Date of Award

12-2021

Document Type

Dissertation

Degree Name

Doctor of Education (EdD)

Department

Executive Leadership

First Supervisor

C. Michael Robinson, Ed.D.

Second Supervisor

Nancy J. Williams, Ed.D.

Abstract

The descriptive phenomenological design of this study explores the phenomenon of addressing implicit bias through professional learning structures. The study examines the lived experiences of educational leaders through their reflections of the experiences and how they make sense of the experiences. Participants were included with the following criteria: a) professionals with district level leadership or school building leadership in New York State public schools and b) participation in addressing implicit bias through a formal program, curriculum, initiative, or informal structure.
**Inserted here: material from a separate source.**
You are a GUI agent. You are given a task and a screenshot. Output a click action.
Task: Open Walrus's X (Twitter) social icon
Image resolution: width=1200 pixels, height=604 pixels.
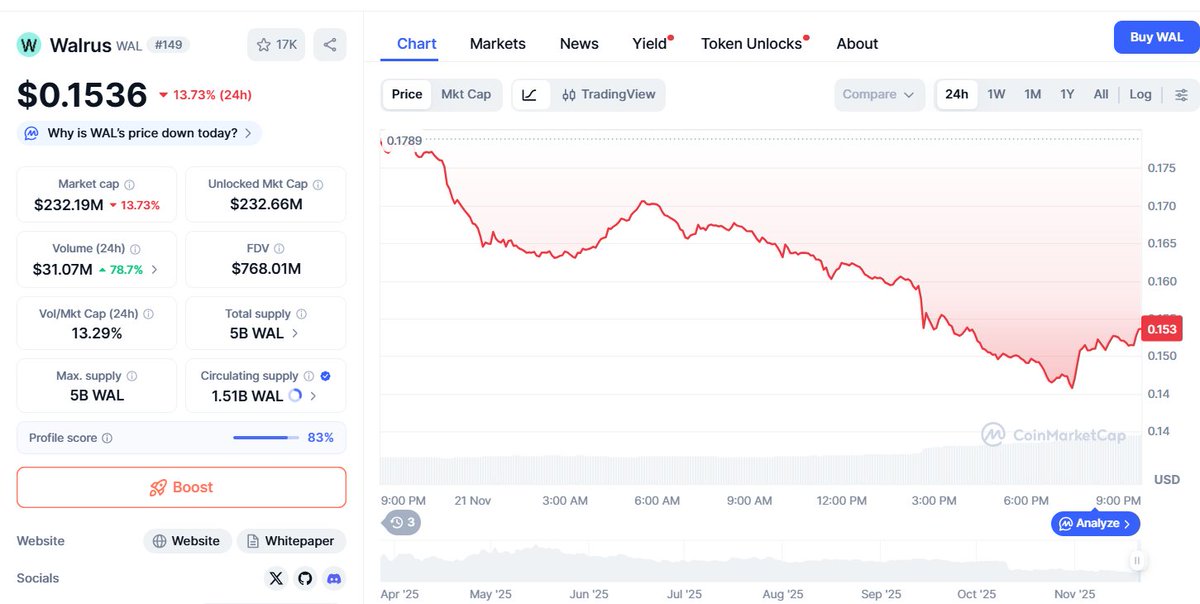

Focus group and semistructured interviews were conducted and the data collection tools were field tested. Data was transcribed, coded, and analyzed using thematic analysis. A system of member checking was implemented with semi-structured transcripts. Findings support school building and district level leaders in addressing implicit bias through professional practice and development within a professional learning community. Four categories emerged and were further expanded into 11 themes including: (a) responsibility and commitment, (b) safety and trust, (c) leadership support and approach, (d) readiness versus urgency, (e) staying on the path, (f) community as strength, (g) multitiered, (h) key role (s) and student voice, (i) are we there yet?, (j) modeling and dialogue, and (k) action and entry points.